One shareholder, noticing that inventory of the Switch 2 was higher than usual, asked whether this stocking up on the console was an intentional decision made with the rising cost of memory in-mind. This, it turns out, wasn’t the case. Instead, the higher than usual inventory was to get ahead of potential supply issues leading into last year’s holiday season.

“Our aim was to begin production as early as possible so that we could secure sufficient inventory at launch,” states Furukawa. “Even after the release of Nintendo Switch 2, we worked to expand production capacity to establish a position where we can respond appropriately if demand during the holiday season exceeded projections. As a result of these initiatives, we hold a certain amount of components and products, and these are recorded as inventory. While we currently expect some sort of impact on profitability if the increase in memory prices continues over the long term, we do not anticipate constraints in our production plans due to insufficient supply in the next fiscal year and beyond.”

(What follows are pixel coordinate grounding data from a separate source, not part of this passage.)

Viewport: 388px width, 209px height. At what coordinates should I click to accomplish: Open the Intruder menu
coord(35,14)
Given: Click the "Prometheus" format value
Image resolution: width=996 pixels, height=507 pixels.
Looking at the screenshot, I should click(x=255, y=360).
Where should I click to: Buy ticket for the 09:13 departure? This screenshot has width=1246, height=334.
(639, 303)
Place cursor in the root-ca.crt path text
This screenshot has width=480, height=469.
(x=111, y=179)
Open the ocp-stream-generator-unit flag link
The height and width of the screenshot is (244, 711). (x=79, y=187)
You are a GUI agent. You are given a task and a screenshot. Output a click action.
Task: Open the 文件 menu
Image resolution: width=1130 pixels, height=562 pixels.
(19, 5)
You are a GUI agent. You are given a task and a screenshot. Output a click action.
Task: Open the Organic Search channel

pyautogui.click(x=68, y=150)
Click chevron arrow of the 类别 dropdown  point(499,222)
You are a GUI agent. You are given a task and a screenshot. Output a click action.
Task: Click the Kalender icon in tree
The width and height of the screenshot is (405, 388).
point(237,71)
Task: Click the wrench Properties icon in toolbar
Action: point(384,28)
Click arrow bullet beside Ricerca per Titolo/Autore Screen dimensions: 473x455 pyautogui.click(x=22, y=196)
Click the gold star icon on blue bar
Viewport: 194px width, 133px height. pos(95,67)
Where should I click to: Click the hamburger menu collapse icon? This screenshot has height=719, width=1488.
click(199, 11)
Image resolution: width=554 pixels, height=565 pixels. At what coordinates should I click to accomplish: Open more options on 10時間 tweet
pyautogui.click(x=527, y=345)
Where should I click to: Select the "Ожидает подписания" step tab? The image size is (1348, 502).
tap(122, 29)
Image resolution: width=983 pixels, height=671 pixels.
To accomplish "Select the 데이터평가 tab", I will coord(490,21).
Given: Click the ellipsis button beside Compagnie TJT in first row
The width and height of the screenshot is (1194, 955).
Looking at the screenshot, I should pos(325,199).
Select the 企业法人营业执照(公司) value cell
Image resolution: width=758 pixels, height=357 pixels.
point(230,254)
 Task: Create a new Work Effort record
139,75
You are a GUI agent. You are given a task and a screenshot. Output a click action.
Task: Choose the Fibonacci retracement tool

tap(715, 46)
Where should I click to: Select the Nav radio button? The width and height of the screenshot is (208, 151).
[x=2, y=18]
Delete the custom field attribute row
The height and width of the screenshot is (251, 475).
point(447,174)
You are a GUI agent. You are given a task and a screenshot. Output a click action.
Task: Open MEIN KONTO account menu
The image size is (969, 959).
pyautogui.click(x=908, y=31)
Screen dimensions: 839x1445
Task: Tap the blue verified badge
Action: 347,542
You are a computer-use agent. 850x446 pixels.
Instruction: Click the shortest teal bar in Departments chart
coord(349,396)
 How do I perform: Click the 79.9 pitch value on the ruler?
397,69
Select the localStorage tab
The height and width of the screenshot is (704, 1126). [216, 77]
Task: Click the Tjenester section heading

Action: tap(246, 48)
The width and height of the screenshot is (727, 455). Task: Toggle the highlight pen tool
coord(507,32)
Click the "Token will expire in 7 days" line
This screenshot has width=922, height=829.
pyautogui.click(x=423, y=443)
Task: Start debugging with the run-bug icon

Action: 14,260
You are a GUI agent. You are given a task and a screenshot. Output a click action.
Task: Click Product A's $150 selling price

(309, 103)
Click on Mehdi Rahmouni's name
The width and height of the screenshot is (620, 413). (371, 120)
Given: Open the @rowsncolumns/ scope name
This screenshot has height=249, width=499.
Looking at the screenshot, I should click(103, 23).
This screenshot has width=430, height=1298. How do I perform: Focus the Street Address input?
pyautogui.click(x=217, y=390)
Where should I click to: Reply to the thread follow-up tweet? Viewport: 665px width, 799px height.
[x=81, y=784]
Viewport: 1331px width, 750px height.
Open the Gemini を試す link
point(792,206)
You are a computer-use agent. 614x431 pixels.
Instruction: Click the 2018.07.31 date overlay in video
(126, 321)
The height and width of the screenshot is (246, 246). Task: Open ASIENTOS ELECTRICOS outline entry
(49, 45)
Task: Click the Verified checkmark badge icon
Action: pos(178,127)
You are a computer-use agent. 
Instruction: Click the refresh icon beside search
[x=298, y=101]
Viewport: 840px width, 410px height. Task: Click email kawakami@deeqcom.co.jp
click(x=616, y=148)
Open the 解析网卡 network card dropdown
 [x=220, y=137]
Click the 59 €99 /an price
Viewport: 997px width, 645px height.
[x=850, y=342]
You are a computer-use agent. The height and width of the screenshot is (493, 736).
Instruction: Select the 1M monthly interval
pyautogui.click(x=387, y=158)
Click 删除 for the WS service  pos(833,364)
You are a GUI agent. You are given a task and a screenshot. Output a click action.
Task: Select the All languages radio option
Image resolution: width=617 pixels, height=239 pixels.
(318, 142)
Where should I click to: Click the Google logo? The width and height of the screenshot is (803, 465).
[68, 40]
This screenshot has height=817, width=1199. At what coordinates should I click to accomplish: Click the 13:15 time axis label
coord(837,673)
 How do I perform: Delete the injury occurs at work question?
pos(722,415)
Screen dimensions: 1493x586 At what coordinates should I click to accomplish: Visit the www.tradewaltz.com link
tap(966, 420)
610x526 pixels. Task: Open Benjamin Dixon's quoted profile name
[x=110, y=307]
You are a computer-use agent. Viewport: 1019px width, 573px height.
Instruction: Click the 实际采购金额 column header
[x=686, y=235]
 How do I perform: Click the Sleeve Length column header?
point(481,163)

These rising memory prices, caused by the ongoing production strain of AI datacenters and the wider generative AI boom, has resulted in widespread industry shifts as certain components skyrocket in demand. It was only earlier this year that reports indicated that Nvidia would cut gaming GPU production due to VRAM shortages. Here’s hoping things settle down before consoles – the Nintendo Switch 2 included – are seriously impacted.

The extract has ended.